TensorFlowで必要な変数を選択してsave/restoreする #Python

TensorFlowで学習プロセスを分ける際，変数のsave/restoreが必要になるが，これはTensorFlowでは tf.train.Saver クラスがサポートしている．モデルのスケールが小さければ使用する変数全部をsave/restoreしてもよいが，モデルが大きくなると本当に必要な変数だけをsave/restoreしたくなってくる．

本記事では，手書き数字分類MNISTを例に，変数のsave/restore方法について確認していく．
（環境は，Python 2.7.11, tensorflow 0.8.0 になります．）

必要な変数にtrainable=Trueをつける

何が必要かについてはプログラムの内容によっていろいろな状況が考えられる．一番簡単なのは，使った変数全体（tf.Variableクラス変数）をsaveするやり方である．


chkpt_file = '../MNIST_data/mnist_cnn.ckpt'

# Create the model
def inference(x, y_, keep_prob, phase_train):
    （中略）
    ネットワークモデルの構築など．

    return loss, accuracy, y_pred

if __name__ == '__main__':
    （中略）
    loss, accuracy, y_pred = inference(x, y_, 
                                         keep_prob, phase_train)
    #                                    
    # Sessionに入る前に，saver 操作(ops)を引数無しで定義しておく
    #
    saver = tf.train.Saver()

    with tf.Session() as sess:
        sess.run(init) 

        if restore_call:
            # Restore variables from disk.
            saver.restore(sess, chkpt_file) 

        if TASK == 'train':
            print('\n Training...')
            for i in range(5001):

　　　（学習プロセス）

        # Save the variables to disk. 最後にディスクに書く
        if TASK == 'train':
            save_path = saver.save(sess, chkpt_file)
            print("Model saved in file: %s" % save_path)

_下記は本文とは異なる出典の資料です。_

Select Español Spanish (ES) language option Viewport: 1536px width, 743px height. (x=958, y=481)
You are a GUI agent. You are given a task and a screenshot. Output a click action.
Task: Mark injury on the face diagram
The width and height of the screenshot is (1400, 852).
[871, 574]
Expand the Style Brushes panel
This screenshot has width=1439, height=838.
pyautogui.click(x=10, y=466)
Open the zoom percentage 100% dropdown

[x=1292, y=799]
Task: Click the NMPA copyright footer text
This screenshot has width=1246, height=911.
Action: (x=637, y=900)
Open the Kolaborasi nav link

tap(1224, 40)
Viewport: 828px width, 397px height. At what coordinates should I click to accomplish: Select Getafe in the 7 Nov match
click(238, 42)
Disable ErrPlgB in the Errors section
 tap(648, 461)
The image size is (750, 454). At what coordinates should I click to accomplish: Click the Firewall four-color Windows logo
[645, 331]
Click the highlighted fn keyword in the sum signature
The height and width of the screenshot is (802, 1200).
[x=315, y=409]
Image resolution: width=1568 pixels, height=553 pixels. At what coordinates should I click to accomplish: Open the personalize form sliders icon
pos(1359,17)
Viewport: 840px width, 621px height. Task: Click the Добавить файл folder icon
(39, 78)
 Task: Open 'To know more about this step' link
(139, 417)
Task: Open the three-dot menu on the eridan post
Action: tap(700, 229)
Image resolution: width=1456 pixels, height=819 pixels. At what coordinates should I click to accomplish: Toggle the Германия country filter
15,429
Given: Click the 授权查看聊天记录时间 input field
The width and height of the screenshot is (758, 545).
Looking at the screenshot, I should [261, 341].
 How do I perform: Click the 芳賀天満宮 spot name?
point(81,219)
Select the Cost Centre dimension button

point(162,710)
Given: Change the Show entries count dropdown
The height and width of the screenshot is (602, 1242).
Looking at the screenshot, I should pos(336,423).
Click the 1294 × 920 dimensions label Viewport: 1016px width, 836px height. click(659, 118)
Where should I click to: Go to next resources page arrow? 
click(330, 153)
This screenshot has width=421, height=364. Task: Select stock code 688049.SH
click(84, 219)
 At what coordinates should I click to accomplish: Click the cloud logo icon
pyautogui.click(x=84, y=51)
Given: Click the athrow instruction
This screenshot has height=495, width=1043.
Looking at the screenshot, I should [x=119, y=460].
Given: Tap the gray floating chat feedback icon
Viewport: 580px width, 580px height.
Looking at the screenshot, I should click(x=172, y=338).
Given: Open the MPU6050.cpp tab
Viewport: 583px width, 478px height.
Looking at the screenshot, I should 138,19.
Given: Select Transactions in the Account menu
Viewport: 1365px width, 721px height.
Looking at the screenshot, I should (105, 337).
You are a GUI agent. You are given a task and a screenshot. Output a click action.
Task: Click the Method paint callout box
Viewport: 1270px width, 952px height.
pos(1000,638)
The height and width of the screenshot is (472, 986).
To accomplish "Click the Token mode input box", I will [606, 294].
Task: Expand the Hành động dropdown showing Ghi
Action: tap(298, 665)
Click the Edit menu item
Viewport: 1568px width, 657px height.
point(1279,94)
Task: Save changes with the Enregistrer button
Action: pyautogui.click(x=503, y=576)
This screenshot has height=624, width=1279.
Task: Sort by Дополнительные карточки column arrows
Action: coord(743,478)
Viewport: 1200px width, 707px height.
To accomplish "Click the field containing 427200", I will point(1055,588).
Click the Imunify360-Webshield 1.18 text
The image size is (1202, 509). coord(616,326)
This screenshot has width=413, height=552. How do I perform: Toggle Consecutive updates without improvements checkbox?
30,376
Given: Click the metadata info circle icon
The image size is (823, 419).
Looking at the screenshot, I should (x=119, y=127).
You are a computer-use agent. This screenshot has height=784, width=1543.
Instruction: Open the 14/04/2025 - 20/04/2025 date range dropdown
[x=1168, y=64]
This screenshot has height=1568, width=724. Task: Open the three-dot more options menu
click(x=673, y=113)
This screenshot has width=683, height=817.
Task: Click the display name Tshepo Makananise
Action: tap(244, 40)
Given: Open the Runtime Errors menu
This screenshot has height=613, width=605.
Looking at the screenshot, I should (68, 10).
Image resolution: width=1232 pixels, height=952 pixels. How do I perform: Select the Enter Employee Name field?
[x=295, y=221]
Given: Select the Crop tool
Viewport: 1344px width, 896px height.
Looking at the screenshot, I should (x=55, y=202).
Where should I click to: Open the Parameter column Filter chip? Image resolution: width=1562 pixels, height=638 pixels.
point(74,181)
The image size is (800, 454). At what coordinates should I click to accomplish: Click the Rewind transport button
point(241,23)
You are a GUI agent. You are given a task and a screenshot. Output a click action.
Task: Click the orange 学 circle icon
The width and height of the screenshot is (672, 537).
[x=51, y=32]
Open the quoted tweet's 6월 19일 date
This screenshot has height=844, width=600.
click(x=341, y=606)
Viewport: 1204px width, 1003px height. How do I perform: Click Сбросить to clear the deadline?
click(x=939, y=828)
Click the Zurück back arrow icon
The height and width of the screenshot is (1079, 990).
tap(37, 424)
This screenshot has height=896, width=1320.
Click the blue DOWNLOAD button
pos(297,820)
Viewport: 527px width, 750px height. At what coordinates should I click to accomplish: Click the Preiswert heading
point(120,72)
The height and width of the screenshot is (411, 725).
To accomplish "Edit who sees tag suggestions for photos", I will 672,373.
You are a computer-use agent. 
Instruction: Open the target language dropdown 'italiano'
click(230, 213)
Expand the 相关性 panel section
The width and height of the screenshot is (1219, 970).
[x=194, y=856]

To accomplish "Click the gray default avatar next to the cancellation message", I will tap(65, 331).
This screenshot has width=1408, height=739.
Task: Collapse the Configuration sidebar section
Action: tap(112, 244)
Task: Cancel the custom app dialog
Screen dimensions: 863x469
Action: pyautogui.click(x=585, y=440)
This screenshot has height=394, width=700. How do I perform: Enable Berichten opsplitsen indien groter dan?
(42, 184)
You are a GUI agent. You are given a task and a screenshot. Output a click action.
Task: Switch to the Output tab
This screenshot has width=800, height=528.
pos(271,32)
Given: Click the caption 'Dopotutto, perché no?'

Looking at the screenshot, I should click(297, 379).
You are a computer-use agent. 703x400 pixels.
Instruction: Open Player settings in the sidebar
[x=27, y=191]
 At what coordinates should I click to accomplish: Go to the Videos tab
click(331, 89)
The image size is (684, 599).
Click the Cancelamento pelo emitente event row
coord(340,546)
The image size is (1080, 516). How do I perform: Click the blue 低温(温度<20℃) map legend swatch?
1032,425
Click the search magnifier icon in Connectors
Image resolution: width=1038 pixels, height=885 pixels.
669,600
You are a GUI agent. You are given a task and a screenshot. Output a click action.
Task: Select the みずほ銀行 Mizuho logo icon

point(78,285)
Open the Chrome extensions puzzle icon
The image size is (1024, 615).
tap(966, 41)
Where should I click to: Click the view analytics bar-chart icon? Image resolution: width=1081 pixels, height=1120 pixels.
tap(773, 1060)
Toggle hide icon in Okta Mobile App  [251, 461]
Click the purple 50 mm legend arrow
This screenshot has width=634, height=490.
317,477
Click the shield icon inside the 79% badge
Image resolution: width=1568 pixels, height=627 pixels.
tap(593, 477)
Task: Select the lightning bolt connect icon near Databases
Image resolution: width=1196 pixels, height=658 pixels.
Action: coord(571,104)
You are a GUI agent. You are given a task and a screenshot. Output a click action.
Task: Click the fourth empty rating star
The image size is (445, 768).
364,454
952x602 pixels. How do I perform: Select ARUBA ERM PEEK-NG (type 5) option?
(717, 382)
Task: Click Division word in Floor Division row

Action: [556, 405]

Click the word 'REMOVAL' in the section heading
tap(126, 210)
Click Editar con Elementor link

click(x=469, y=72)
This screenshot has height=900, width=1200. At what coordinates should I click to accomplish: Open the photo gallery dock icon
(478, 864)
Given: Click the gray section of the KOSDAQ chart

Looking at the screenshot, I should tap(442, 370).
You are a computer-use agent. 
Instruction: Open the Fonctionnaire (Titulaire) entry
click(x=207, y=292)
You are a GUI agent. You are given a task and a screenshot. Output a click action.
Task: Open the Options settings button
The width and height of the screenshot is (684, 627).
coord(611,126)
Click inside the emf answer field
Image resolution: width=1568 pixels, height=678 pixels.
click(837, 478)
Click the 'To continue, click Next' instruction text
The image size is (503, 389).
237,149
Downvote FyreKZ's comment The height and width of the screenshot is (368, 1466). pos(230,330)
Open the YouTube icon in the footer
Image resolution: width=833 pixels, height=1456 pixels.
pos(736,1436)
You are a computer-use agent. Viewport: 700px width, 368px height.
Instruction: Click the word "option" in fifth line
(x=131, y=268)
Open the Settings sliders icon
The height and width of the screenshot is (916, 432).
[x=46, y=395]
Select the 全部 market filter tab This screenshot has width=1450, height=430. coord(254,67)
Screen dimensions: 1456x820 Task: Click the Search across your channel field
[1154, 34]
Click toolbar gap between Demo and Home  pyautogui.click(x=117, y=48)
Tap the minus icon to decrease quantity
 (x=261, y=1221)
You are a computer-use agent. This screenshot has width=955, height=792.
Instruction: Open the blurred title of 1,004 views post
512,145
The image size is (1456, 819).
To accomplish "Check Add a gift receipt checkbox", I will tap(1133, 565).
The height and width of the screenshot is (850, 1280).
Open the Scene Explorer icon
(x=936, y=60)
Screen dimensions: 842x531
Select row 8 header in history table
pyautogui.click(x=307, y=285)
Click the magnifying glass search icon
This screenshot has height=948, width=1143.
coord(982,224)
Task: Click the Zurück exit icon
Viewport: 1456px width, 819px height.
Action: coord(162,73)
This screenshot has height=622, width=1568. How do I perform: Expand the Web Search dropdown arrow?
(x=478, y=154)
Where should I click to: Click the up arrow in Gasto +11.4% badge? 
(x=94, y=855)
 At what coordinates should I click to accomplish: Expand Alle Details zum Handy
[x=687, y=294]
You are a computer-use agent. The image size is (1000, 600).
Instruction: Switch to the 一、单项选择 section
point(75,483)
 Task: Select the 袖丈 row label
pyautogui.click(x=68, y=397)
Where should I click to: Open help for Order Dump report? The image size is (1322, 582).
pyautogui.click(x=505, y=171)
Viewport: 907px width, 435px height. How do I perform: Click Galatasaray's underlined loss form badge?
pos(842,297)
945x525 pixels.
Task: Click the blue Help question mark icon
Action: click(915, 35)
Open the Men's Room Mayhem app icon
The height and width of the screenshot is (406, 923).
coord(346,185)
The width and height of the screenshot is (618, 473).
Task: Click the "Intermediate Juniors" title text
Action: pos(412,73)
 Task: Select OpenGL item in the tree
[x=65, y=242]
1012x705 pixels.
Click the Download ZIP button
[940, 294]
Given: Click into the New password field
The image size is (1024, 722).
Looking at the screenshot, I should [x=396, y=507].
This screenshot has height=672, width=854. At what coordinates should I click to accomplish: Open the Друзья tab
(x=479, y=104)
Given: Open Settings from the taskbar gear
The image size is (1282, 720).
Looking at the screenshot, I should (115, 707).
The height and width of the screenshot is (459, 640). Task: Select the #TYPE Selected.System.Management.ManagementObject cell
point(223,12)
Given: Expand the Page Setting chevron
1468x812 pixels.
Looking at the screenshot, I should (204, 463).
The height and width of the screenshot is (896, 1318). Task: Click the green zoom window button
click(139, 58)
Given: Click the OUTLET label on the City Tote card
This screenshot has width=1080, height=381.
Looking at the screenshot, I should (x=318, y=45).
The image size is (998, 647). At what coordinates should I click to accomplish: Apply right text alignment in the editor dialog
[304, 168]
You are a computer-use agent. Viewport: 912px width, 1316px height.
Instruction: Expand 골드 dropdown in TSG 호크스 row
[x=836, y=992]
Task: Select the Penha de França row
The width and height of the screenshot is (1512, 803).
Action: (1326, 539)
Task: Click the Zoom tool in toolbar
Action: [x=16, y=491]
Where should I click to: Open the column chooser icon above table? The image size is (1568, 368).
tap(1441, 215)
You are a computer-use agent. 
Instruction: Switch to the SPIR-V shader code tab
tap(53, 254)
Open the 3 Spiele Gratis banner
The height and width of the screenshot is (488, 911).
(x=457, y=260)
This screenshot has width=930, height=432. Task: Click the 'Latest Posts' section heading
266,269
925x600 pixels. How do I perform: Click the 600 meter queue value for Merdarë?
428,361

上記の通り，引数なしで "tf.train.Saver()" を用いて操作(ops)を定義し，そのsaveメソッドでtf.Variable全体を保存することができる．（注．tf.placeholderで定義したものについては，対象外である．）

しかしながら，ニューラルネットワークのシンプルなモデルでは，各ユニットの重み wとバイアス bがあれば十分というケースがほとんどである．ここでお勧めなのが，変数定義においてtrainableフラグをつけるやり方である．

以下，畳込み層のクラス定義とフル結合層のクラス例である．

class Convolution2D(object):
    '''
      constructor's args:
          input     : input image (2D matrix)
          input_siz ; input image size
          in_ch     : number of incoming image channel
          out_ch    : number of outgoing image channel
          patch_siz : filter(patch) size
          weights   : (if input) (weights, bias)
    '''
    def __init__(self, input, input_siz, in_ch, out_ch, patch_siz, activation='relu'):
        self.input = input      
        self.rows = input_siz[0]
        self.cols = input_siz[1]
        self.in_ch = in_ch
        self.activation = activation

        wshape = [patch_siz[0], patch_siz[1], in_ch, out_ch]

        w_cv = tf.Variable(tf.truncated_normal(wshape, stddev=0.1), 
                            trainable=True)
        b_cv = tf.Variable(tf.constant(0.1, shape=[out_ch]), 
                            trainable=True)

        self.w = w_cv
        self.b = b_cv
        self.params = [self.w, self.b]

    （中略）

# Full-connected Layer   
class FullConnected(object):
    def __init__(self, input, n_in, n_out):
        self.input = input

        w_h = tf.Variable(tf.truncated_normal([n_in,n_out],
                          mean=0.0, stddev=0.05), trainable=True)
        b_h = tf.Variable(tf.zeros([n_out]), trainable=True)

        self.w = w_h
        self.b = b_h
        self.params = [self.w, self.b]

    （中略）

重み，バイアスに当たる変数 (w_cv, b_cv), (w_h, b_h) を宣言する際，‘trainable=True‘ （訓練可能）を付けている．このひと手間により，後で訓練可能変数のみを集めることができるようになる．

if __name__ == '__main__':
    （略）
    vars_to_train = tf.trainable_variables()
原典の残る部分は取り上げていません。